[Start of section]

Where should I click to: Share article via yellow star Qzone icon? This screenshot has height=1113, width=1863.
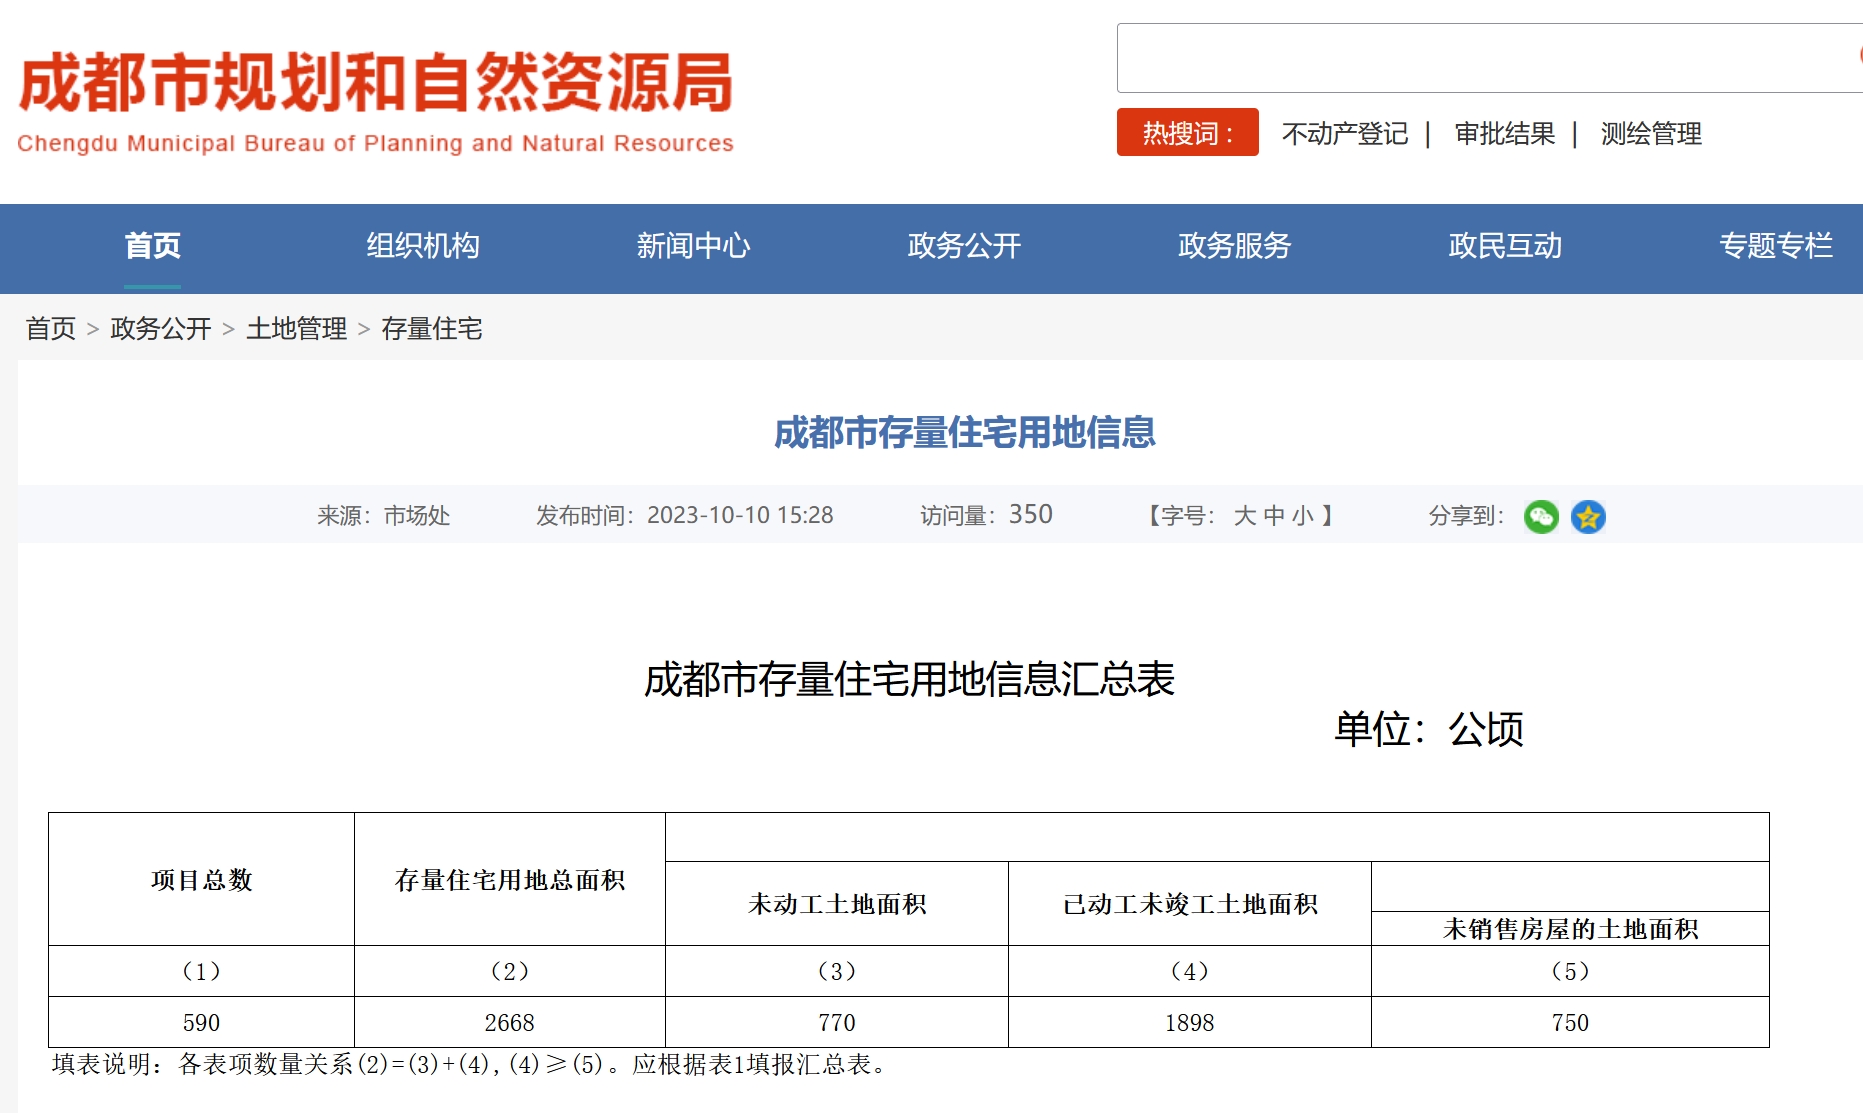[x=1588, y=517]
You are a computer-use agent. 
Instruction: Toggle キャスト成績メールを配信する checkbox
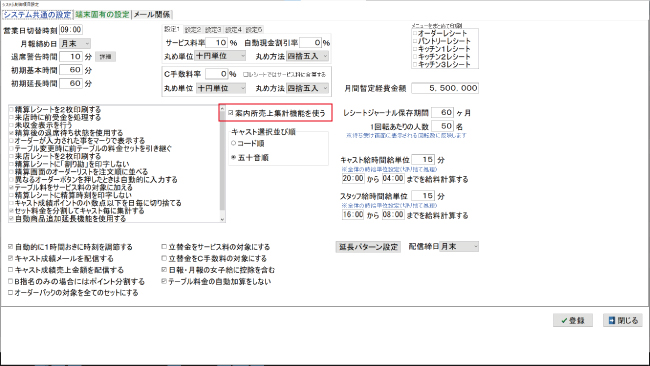pos(61,258)
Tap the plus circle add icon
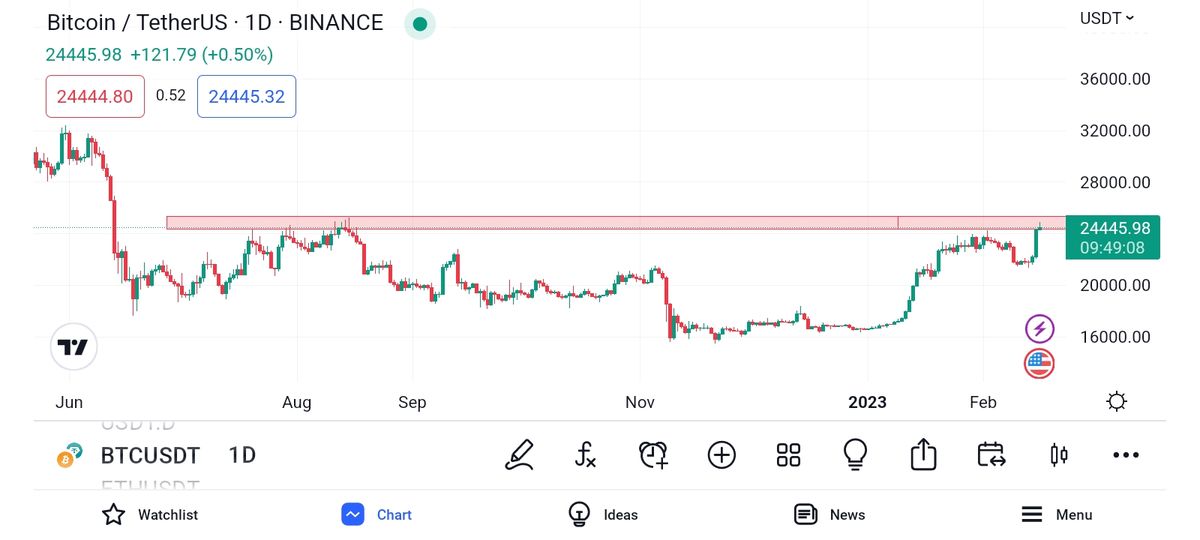Viewport: 1200px width, 540px height. [x=721, y=455]
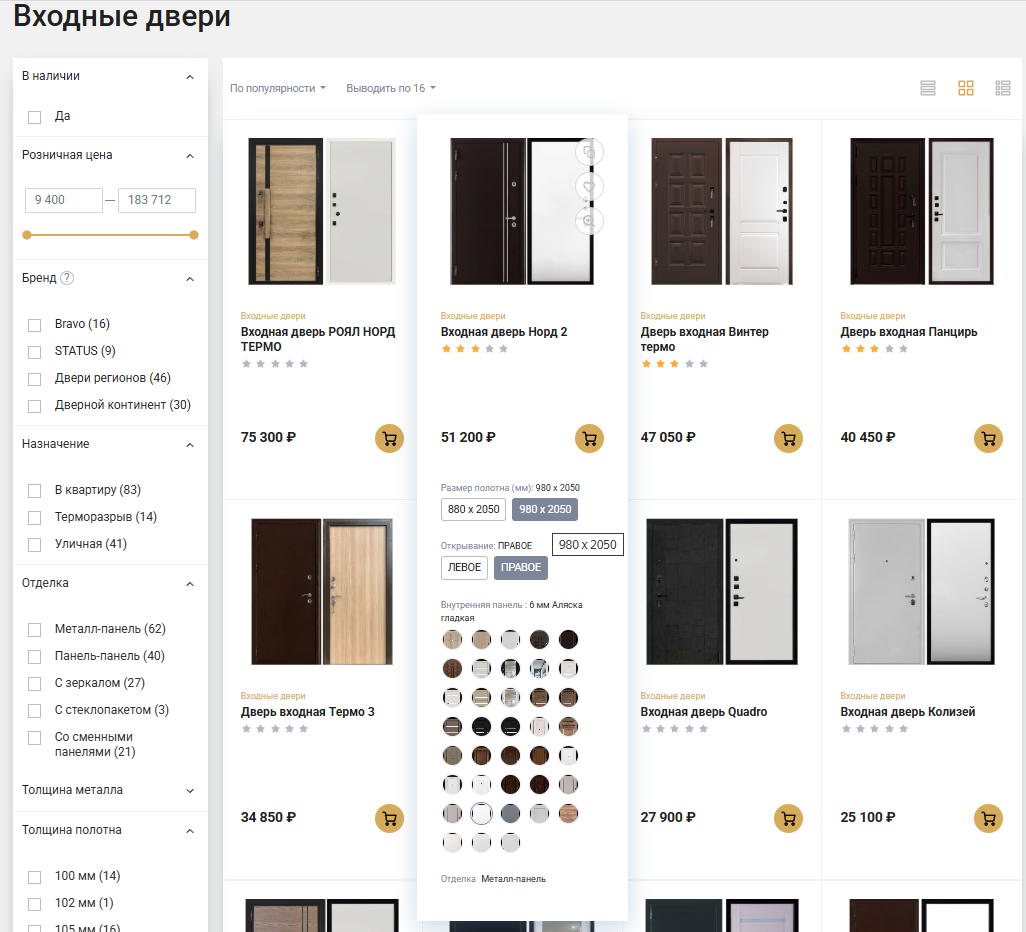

[End of section]

### Description of the task
Transcribe all of the material exactly, leaving out whatever pictures it contains.

### Written solution
Where should I click to: Share article via yellow star Qzone icon? This screenshot has height=1113, width=1863.
[x=1588, y=517]
You are a computer-use agent. 
Instruction: Toggle キャスト成績メールを配信する checkbox
pos(61,258)
Tap the plus circle add icon
Viewport: 1200px width, 540px height. [x=721, y=455]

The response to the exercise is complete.